In order to record the BET isotherms, all samples were degassed in vacuum at room temperature for minimum 24 h. For both samples the surface area has been obtained by using multi BET method, and the pore size and pore distribution has been determined from adsorption / desorption branches of the recorded isotherms by using Barrett, Joyner and Halenda (BJH) method. In order to determine the total pore volume was considered the last recorded point from the adsorption isotherm.

Adsorption studies

In order to obtain information about adsorption process was studied the impact of various factors such as pH, temperature, contact time and initial concentration on the recovery of metallic ions on functionalized chitosan. pH influence is linked to the form of metallic ion into the solution and by the ionic form of the adsorbent functional groups.

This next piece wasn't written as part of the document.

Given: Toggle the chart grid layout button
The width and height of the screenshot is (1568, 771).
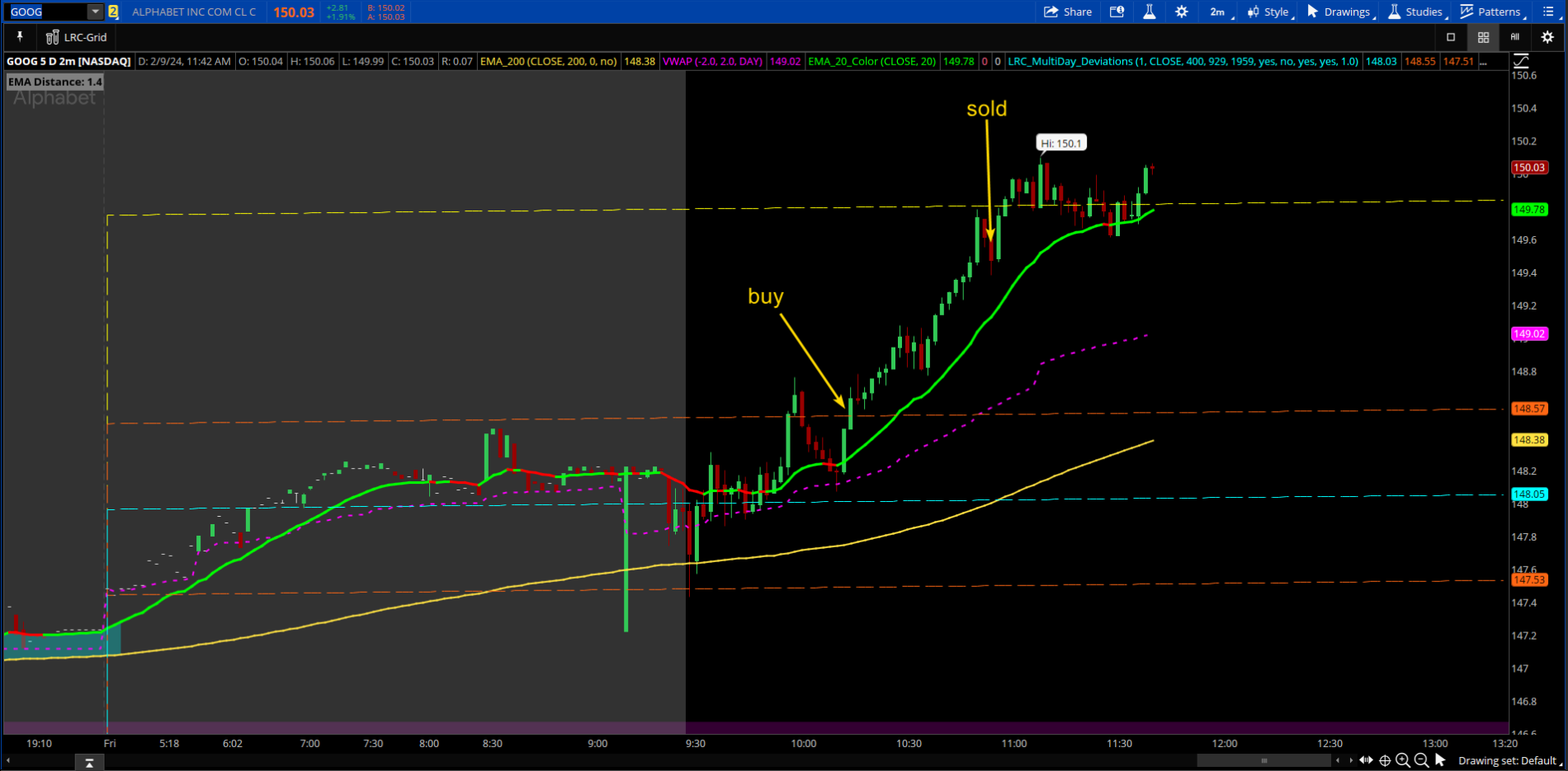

In present paper has been studied the influence of solution pH on Pd(II), Ru(III) and Pt(IV) on produced functionalized chitosan. Studies were carried out by contacting 25 mL solution with 0.1 g of adsorbent material for a contact time of 2 h at 298 K, varying the pH from 0.5 to 10, for a metallic ions initial concentration of 10 mg L−1.

In order to establish the influence of contact time and temperature on the adsorption capacity of functionalized chitosan, 0.1 g of adsorbent material has been weighted over which 25 mL solution with metallic ions content (Pd(II), Ru(III), Pt(IV)) with concentration C0 = 10 mg L−1 was added. In order to establish time influence samples were mixed for different times (15, 30, 60, 120, 180 and 240 min) and at different temperatures (298 K, 308 K and 318 K). All samples were stirred at 200 rot min−1.

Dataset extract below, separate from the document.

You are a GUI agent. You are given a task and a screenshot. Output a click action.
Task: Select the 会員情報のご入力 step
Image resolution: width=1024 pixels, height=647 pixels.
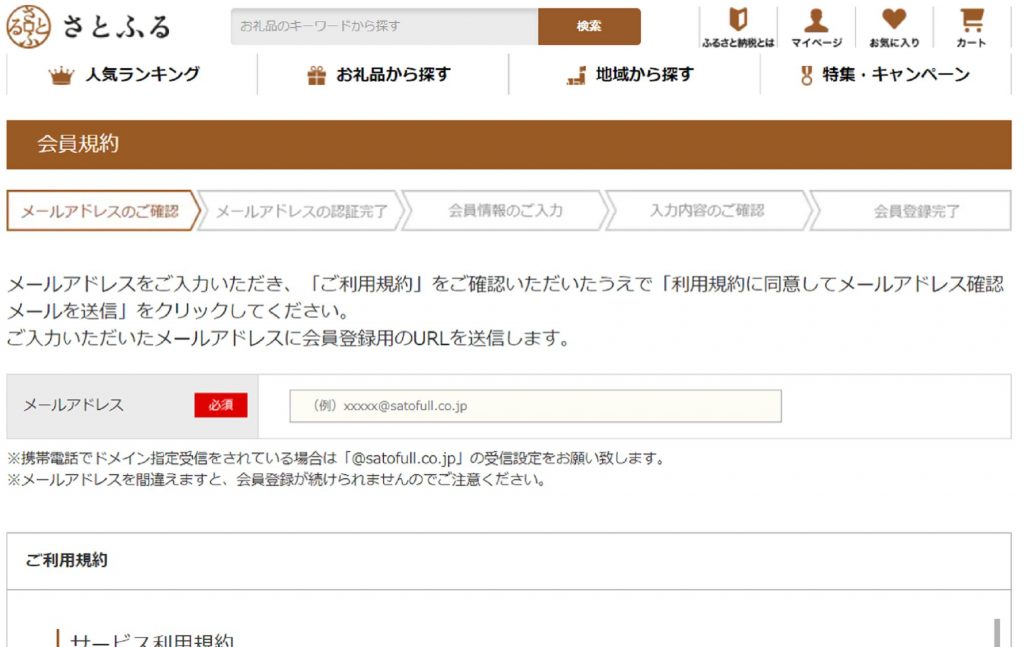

In order to establish the effect of initial concentration of metallic ions on adsorption capacity were prepared Pd (II), Ru (III) and Pt(IV) solution with concentrations 10, 25, 50, 75, 100, 150 and 175 mg L−1. All these solutions were prepared by dilution from stock one for Pd (5 wt. % Pd(II) chloride in 10 wt.% HCl) and Pt (Pt(IV) chloride 57.7%), respectively from Ru(III) chloride hydrate. Adsorption process has been performed at pH = 2 –98 K form 3 h. After adsorption residual concentration was measured using ICPOS technique performed on a 5100 VDV Agilent technologies with a double pass spray chamber and OneNeb nebulizer. For determination of each element were used the first two most intense spectra lines with 3 replicates and 5 s integration time for each.

Kinetics and thermodinamics of adsorption: adsorption isotherm models

Equations used to describe adsorption equilibrium and adsorption kinetic are presented in Table 1.

Table 1 Equations used to describe adsorption equilibrium and adsorption kinetics.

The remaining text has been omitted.